KommentarSouveränitätsfonds

Das Timing für frische EU-Anleihen muss stimmen

Von der Idee eines Souveränitätsfonds samt neuer EU-Anleihen ist kaum etwas übrig geblieben. Das ist in der jetzigen Phase gut so.

Das Timing für frische EU-Anleihen muss stimmen

Souveränitätsfonds

Das Timing muss stimmen

Von Stefan Reccius

Was waren das für große Pläne! EU-Kommissionschefin Ursula von der Leyen warb im Winter eifrig für einen neuen Geldtopf, sie taufte ihn: Souveränitätsfonds. Es ging ihr um frische Milliarden für Europas industrielle Wettbewerbsfähigkeit und darum, eine neue Generation gemeinschaftlicher Schulden aufzulegen. Der Wiederaufbaufonds hat sie angefixt, denn der ermöglicht ihrer Behörde erstmals in großem Umfang die Ausgabe von EU-Anleihen.

Wenige Monate später ist die EU-Kommission davon abgerückt. Für den aktualisierten EU-Haushalt will sie den Regierungen mickrige 10 Mrd. Euro zusätzlich für die Förderung ausgewählter Schlüsseltechnologien abringen. Vom ursprünglichen Vorhaben eines Souveränitätsfonds ist kaum etwas übrig.

Das ist – zumindest für den Moment – gut so. Anfangs mag die Erzählung vom Souveränitätsfonds halbwegs plausibel geklungen haben. Alle Augen richteten sich auf den amerikanischen Inflation Reduction Act (IRA), ein Subventionsprogramm in der Größenordnung von knapp 400 Mrd. Dollar. Der IRA erstreckt sich allerdings auf knapp zehn Jahre, was den Umfang relativiert.

Die EU hat mit dem 800 Mrd. Euro schweren Wiederaufbaufonds bereits ein Förderprogramm, das in erster Linie für den klimafreundlichen Umbau der Wirtschaft gedacht ist. Nicht an Geld fehlt es, sondern an effizienten Förderinstrumenten. Die USA wuchern mit Steuerrabatten und Energiepreisgarantien. Der EU-Kommission ist das verwehrt. Die Folge sind zähe Antragsverfahren und das latente Risiko, dass Subventionen schlussendlich an den Beihilferegeln scheitern.

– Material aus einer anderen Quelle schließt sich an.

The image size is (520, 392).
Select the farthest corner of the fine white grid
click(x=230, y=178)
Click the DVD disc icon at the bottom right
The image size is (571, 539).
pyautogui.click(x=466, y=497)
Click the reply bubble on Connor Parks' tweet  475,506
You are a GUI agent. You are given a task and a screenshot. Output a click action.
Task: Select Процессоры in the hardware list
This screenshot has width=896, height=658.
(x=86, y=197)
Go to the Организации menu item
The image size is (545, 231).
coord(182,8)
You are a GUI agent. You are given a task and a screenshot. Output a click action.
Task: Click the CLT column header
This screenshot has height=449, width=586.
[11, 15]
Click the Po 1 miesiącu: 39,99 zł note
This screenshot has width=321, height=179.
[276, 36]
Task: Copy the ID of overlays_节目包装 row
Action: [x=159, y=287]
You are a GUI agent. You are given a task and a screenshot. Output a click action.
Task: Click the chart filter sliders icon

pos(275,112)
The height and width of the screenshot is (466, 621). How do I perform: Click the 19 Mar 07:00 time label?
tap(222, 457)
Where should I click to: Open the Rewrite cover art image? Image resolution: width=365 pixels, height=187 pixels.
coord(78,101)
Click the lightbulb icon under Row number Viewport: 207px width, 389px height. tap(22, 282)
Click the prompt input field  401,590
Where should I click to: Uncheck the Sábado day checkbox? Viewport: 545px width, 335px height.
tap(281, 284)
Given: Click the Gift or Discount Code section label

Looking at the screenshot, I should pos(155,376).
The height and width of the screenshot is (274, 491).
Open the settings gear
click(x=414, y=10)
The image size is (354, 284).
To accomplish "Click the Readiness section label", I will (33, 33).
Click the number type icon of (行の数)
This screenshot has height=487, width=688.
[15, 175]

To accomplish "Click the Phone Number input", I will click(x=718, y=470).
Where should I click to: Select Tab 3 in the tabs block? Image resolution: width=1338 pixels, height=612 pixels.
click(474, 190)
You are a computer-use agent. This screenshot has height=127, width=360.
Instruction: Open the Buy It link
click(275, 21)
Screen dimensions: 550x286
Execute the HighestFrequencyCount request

Inzwischen mehren sich Zweifel, ob die Zuschüsse und Darlehen aus dem Wiederaufbaufonds bis 2026 überhaupt vollständig abfließen werden. Ihn zeitlich zu strecken, dürfte aus rechtlichen Gründen ausscheiden: Vor dem Bundesverfassungsgericht hat der Wiederaufbaufonds nur aufgrund der strikten zeitlichen Befristung bestanden.

Überhaupt: Ein weiterer, schuldenfinanzierter Geldtopf passt nicht in die Zeit. Denn er würde die eigentliche Botschaft der EU-Kommission konterkarieren: Sie fordert die EU-Staaten immer eindringlicher zur Sparsamkeit auf, aus guten Gründen. Vor diesem Hintergrund wäre es aberwitzig, an dem Vorhaben eines Souveränitätsfonds festzuhalten.

Das sind keine grundsätzlichen Vorbehalte. In irgendeiner Form wird die Fiskalunion kommen. Die Finanzmärkte sind bereit, wie der reißende Absatz von EU-Anleihen zeigt. Aber das Timing muss passen, gerade politisch. Das ist beim Souveränitätsfonds nicht der Fall.